When naively profiling multi-threaded applications the time spent waiting for mutexes is not necessarily visible in the generated output. However lock contention can have a big impact on the runtime behaviour of applications. On Linux valgrind's drd can be used to track down mutex contention. Unfortunately running applications under valgrind/drd slows them down massively, often having the effect of itself generating many of the contentions one is trying to track down. Also due to its slowness it is very time consuming work.
To improve the situation if have now written a mutex profiler called mutrace. In contrast to valgrind/drd it does not virtualize the CPU instruction set, making it a lot faster. In fact, the hooks mutrace relies on to profile mutex operations should only minimally influence application runtime. mutrace is not useful for finding synchronizations bugs, it is solely useful for profiling locks.
Now, enough of this introductionary blabla. Let's have a look on the data mutrace can generate for you. As an example we'll look at gedit as a bit of a prototypical Gnome application. Gtk+ and the other Gnome libraries are not really known for their heavy use of multi-threading, and the APIs are generally not thread-safe (for a good reason). However, internally subsytems such as gio do use threading quite extensibly. And as it turns out there are a few hotspots that can be discovered with mutrace:
$ LD_PRELOAD=/home/lennart/projects/mutrace/libmutrace.so gedit mutrace: 0.1 sucessfully initialized.

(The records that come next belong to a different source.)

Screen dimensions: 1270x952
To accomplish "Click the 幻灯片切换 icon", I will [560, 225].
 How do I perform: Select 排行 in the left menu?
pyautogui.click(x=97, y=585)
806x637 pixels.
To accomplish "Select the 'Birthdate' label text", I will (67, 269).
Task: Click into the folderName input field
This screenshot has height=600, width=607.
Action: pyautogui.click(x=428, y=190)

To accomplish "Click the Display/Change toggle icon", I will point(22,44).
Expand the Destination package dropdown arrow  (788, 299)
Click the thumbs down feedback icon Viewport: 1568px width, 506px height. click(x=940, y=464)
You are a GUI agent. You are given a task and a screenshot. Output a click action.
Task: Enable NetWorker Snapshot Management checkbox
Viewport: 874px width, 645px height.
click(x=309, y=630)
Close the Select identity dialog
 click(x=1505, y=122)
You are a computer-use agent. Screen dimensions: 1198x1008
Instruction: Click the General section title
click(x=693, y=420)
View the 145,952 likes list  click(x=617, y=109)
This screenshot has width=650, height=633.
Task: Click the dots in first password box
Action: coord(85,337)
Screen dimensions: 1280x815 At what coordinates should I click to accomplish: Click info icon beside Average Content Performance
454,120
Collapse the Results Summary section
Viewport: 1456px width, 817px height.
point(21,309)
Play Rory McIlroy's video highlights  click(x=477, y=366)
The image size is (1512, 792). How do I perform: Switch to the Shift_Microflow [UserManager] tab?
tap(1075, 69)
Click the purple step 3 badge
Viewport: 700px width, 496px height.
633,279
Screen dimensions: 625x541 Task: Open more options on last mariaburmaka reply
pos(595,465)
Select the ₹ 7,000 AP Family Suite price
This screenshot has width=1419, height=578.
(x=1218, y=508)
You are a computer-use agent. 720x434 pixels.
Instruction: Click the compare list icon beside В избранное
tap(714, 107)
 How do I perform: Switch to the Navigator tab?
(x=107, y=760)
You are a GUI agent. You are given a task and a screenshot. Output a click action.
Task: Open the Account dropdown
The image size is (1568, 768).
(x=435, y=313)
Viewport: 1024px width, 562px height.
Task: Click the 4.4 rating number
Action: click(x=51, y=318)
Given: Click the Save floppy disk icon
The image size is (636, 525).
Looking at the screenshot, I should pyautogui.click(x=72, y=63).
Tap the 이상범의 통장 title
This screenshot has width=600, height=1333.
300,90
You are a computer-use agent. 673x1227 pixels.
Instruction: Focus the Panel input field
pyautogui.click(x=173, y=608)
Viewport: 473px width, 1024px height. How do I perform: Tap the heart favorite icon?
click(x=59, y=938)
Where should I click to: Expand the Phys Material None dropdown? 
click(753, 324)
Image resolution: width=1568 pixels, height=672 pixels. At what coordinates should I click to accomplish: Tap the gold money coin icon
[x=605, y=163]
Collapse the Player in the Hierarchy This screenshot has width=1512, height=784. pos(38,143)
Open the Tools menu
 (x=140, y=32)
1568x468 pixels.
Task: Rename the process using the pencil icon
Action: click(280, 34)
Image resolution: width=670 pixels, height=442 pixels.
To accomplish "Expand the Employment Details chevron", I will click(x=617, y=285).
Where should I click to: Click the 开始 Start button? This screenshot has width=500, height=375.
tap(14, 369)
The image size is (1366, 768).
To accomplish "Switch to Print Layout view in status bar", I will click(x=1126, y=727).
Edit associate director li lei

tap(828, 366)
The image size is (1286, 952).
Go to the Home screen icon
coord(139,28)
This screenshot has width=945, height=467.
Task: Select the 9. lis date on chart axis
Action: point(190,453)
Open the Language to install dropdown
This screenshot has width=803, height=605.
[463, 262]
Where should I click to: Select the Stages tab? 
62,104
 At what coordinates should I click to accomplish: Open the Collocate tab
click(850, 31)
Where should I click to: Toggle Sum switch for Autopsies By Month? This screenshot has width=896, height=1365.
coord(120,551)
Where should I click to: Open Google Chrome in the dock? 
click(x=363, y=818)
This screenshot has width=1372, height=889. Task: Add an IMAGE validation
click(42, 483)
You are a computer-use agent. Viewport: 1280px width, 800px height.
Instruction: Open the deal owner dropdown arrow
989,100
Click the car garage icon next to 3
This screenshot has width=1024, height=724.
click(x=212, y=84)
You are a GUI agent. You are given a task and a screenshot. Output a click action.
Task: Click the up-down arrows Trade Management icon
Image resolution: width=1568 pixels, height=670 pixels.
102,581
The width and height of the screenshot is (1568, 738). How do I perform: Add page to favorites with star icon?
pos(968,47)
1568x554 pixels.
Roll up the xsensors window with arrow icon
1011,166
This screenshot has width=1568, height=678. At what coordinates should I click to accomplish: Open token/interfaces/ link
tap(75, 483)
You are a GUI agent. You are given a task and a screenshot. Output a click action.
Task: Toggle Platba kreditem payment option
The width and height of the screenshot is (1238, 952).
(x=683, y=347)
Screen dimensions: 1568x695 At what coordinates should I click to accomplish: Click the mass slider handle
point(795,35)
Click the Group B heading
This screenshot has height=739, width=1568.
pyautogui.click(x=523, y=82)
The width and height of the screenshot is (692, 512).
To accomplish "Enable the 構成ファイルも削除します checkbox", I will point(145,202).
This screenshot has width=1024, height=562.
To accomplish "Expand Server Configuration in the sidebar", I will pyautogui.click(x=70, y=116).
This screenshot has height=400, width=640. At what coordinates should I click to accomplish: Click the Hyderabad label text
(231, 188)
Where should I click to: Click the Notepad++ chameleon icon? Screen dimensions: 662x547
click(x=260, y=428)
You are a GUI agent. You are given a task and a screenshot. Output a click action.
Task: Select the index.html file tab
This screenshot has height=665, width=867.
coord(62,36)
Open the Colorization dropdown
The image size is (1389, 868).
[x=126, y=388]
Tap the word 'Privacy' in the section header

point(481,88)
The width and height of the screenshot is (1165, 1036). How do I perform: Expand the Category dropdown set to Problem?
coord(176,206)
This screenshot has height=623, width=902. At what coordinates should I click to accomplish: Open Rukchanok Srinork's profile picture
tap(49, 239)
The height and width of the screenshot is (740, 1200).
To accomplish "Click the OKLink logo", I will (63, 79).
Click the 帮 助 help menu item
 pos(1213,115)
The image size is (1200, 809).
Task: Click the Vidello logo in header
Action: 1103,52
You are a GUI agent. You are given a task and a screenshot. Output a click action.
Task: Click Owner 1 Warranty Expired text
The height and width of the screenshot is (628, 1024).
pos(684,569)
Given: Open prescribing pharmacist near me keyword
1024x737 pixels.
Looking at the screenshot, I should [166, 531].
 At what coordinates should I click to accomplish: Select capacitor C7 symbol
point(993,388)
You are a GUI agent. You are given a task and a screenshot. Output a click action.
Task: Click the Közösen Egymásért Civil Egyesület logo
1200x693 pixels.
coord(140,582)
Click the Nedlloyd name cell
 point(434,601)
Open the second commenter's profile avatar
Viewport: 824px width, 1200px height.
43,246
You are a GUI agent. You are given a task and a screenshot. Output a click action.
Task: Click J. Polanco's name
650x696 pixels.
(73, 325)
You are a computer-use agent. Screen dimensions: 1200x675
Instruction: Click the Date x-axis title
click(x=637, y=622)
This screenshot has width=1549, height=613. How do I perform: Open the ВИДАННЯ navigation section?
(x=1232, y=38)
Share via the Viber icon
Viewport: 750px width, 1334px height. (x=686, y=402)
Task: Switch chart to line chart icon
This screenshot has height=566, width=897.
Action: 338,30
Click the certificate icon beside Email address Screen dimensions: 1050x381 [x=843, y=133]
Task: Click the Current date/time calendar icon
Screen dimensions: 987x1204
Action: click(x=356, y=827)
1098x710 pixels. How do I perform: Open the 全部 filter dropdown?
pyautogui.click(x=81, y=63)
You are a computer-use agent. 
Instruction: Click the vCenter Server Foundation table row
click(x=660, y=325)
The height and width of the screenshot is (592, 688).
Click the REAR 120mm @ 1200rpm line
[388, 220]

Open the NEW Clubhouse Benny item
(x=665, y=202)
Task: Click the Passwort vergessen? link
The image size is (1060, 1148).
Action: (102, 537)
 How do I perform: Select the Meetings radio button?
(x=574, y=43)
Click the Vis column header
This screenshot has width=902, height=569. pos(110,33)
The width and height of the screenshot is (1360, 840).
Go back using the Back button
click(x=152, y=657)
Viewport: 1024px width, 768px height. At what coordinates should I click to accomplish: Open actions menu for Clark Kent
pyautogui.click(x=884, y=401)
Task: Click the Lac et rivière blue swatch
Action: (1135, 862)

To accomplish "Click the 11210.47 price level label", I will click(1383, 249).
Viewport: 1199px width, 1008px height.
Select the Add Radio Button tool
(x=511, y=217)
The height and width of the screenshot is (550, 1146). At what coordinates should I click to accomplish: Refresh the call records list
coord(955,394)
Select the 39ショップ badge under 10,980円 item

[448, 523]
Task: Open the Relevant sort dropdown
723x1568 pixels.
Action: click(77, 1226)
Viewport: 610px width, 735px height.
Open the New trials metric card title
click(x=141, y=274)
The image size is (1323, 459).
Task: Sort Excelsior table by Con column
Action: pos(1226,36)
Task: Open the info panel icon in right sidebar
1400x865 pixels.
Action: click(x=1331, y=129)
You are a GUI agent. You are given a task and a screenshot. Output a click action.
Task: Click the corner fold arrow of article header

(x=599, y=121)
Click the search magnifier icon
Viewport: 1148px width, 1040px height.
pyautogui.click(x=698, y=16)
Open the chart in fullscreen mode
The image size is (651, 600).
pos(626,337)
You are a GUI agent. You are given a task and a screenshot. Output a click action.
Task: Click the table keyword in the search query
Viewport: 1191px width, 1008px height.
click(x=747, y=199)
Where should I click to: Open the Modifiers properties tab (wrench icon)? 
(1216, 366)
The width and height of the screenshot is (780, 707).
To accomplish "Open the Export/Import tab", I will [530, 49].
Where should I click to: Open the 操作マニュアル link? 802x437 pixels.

gedit is now running and its mutex use is being profiled. For this example I have now opened a file with it, typed a few letters and then quit the program again without saving. As soon as gedit exits mutrace will print the profiling data it gathered to stderr. The full output you can see here. The most interesting part is at the end of the generated output, a breakdown of the most contended mutexes:
mutrace: 10 most contended mutexes: Mutex # Locked Changed Cont. tot.Time[ms] avg.Time[ms] max.Time[ms] Type 35 368268 407 275 120,822 0,000 0,894 normal 5 234645 100 21 86,855 0,000 0,494 normal 26 177324 47 4 98,610 0,001 0,150 normal 19 55758 53 2 23,931 0,000 0,092 normal 53 106 73 1 0,769 0,007 0,160 normal 25 15156 70 1 6,633 0,000 0,019 normal 4 973 10 1 4,376 0,004 0,174 normal 75 68 62 0 0,038 0,001 0,004 normal 9 1663 52 0 1,068 0,001 0,412 normal 3 136553 41 0 61,408 0,000 0,281 normal ... ... ... ... ... ... ... ... mutrace: Total runtime 9678,142 ms.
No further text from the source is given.